* **The tasks**:
a. Answer these questions using the passage on The Rat Trap:
(i) How many acts does the play have?
(ii) In which theater was the play first performed?
(iii) What is the title of the 1937 memoir in which Coward discusses the play?
b. In the passage on The Rat Trap, return the text from "Original production, 1926: from" up to and including "win her back.", copied word for word.

* **Source excerpt**:
============================================================
= The Rat Trap =

1918 play written by Noël Coward

Original production, 1926: from left: Sheila and Keld, Olive, Naomi and Edmund

The Rat Trap (1918) is a four-act drama by Noël Coward, written when he was 18, but not staged until he was 26, by which time he was well known as a rising playwright, after the success of The Vortex. The play depicts the clash of egos between a married couple of writers, the wife's attempts to keep the marriage stable, the husband's philandering, her departure and his attempts to win her back.

==Background and first production==
What Coward called his "first really serious attempt at psychological conflict", was written when he was 18. In his 1937 memoirs, Present Indicative, he admits that as "a whole it was immature, but it was much steadier than anything I had done hitherto ... when I had finished it, I felt, for the first time with genuine conviction, that I could really write plays."

It was first performed on 18 October 1926, for 12 performances at the Everyman Theatre, Hampstead, in London, presented by George Carr (who also directed), Raymond Massey (who also played a supporting role), and Allan Wade. Coward was by now well known, after his success as author and star of The Vortex, which had made his name in the West End and on Broadway. He was unable to see the production of The Rat Trap as he was by then travelling back to New York for the premiere of his This Was a Man. He later wrote, "in spite of the effulgence of the cast, the play fizzled out at the end of its regulation two weeks. I was not particularly depressed about this; The Rat Trap was a dead love."
============================================================
* **Supplied records**:
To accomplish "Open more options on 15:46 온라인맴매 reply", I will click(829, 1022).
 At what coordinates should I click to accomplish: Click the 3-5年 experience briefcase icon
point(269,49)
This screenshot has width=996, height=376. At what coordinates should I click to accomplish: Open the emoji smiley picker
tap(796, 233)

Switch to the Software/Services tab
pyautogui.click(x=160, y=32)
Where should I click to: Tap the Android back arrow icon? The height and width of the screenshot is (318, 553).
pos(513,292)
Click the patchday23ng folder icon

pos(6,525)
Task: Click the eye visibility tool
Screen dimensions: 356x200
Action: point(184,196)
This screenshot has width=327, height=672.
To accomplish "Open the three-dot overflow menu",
============================================================
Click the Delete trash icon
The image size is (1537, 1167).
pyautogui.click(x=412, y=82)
============================================================
* **Answers below**:
a.
(i) Four
(ii) The Everyman Theatre, Hampstead, in London
(iii) Present Indicative

b.
Original production, 1926: from left: Sheila and Keld, Olive, Naomi and Edmund

The Rat Trap (1918) is a four-act drama by Noël Coward, written when he was 18, but not staged until he was 26, by which time he was well known as a rising playwright, after the success of The Vortex. The play depicts the clash of egos between a married couple of writers, the wife's attempts to keep the marriage stable, the husband's philandering, her departure and his attempts to win her back.